Em meio à grave crise política que estraçalha a economia, estados e municípios estão vendo as finanças ruírem. Dados projetados com base em informações disponibilizadas pelo Banco Central mostram que, em novembro, as dívidas dos entes da Federação atingiram R$ 748 bilhões, superando em R$ 105 bilhões (16,3% a mais) o total registrado em dezembro do ano passado (R$ 643 bilhões).
O aumento dos débitos decorre, sobretudo, da disparada da inflação. A maior parte do endividamento é corrigida pelo Índice Geral de Preços ; Disponibilidade Interna (IGP;DI), calculado pela Fundação Getulio Vargas (FGV). O indicador apontou alta de 10,21% no ano, sendo 1,19% no mês passado. Por conta desse salto, combinado à queda das receitas, devido à recessão na qual o país está mergulhado, governadores e prefeitos enfrentam dificuldades até para pagar salários de servidores.
O quadro é dramático, reconhecem os especialistas. Para eles, como os olhos estão voltados quase que exclusivamente para o governo federal, que poderá registrar rombo de até R$ 119,9 bilhões neste ano, muitos não se dão conta de que estados e municípios estão à beira da insolvência. Não será surpresa se, além de atrasarem o pagamento do funcionalismo, governadores e prefeitos suspenderem serviços básicos à população por falta de caixa.

* **Dados fornecidos**:

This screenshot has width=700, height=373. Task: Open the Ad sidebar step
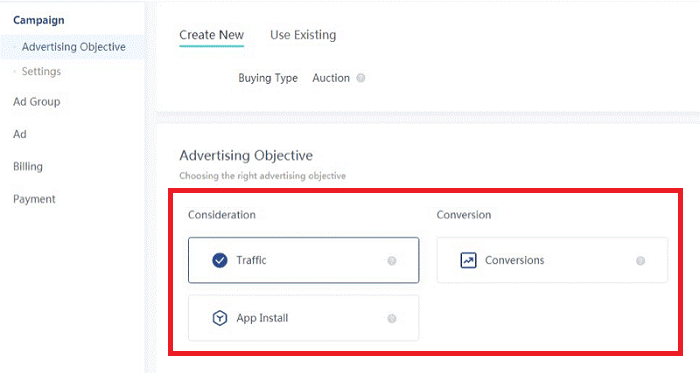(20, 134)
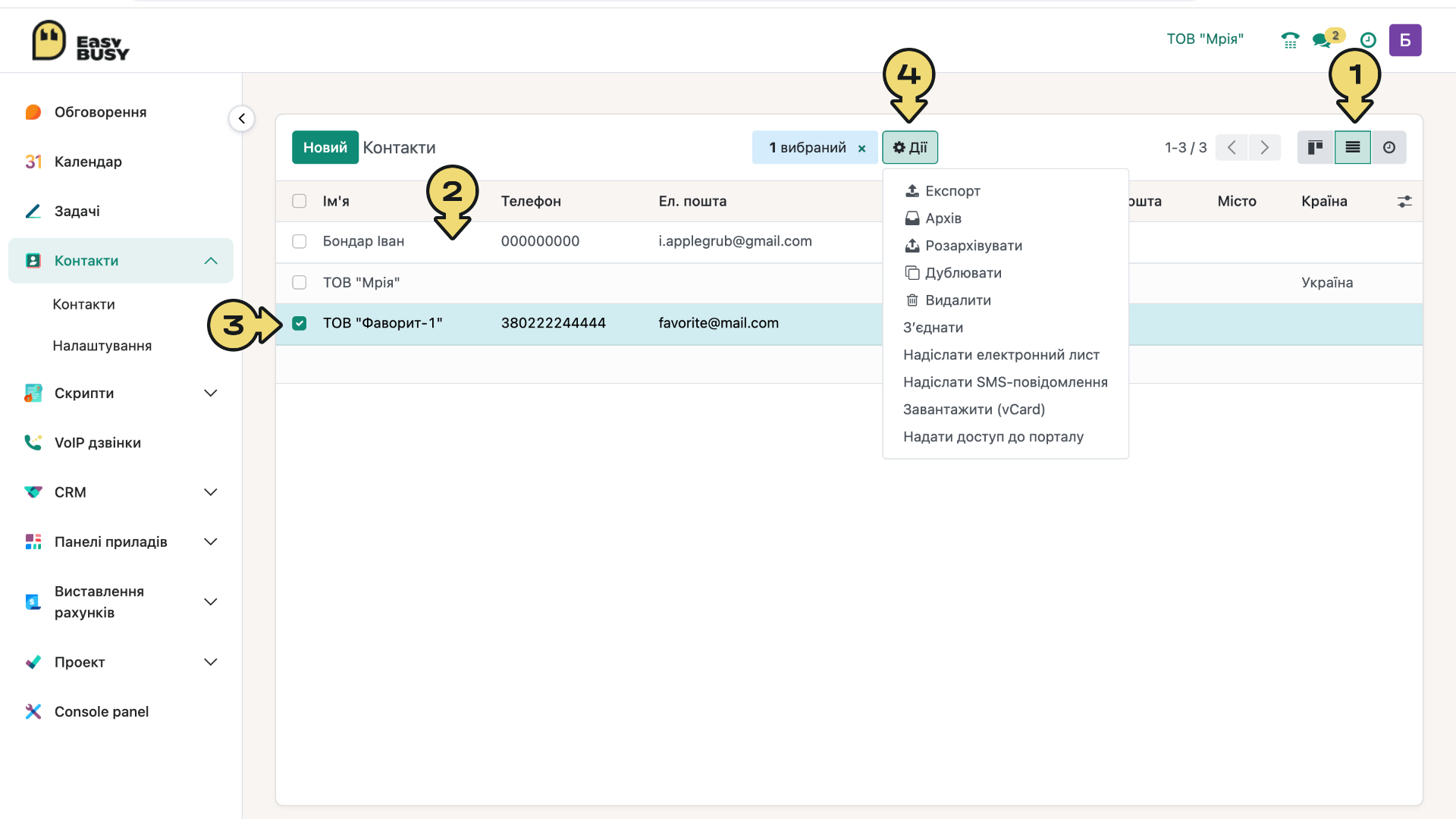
==
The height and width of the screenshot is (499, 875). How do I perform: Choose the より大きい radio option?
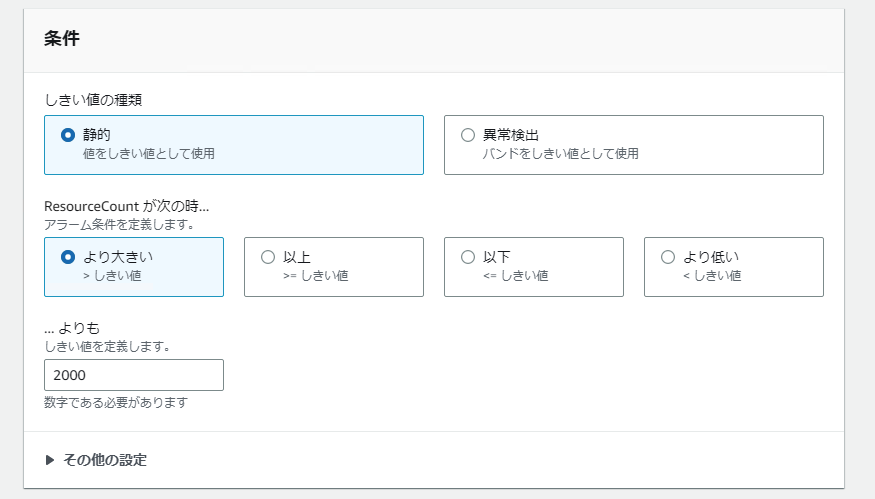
* * *
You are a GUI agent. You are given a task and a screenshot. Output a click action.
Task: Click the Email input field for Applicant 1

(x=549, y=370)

* **Desafios**:
**a.** Devolva, do texto sobre as dívidas de estados e municípios, o trecho entre "O aumento dos" e "salários de servidores.", inclusive, sem alterar nada.
**b.** Liste todos os valores em reais citados no texto sobre as dívidas de estados e municípios.
O material não entra em nada disto.

* **Respostas dos exercícios**:
**a.**
O aumento dos débitos decorre, sobretudo, da disparada da inflação. A maior parte do endividamento é corrigida pelo Índice Geral de Preços ; Disponibilidade Interna (IGP;DI), calculado pela Fundação Getulio Vargas (FGV). O indicador apontou alta de 10,21% no ano, sendo 1,19% no mês passado. Por conta desse salto, combinado à queda das receitas, devido à recessão na qual o país está mergulhado, governadores e prefeitos enfrentam dificuldades até para pagar salários de servidores.

**b.**
- R$ 748 bilhões
- R$ 105 bilhões
- R$ 643 bilhões
- R$ 119,9 bilhões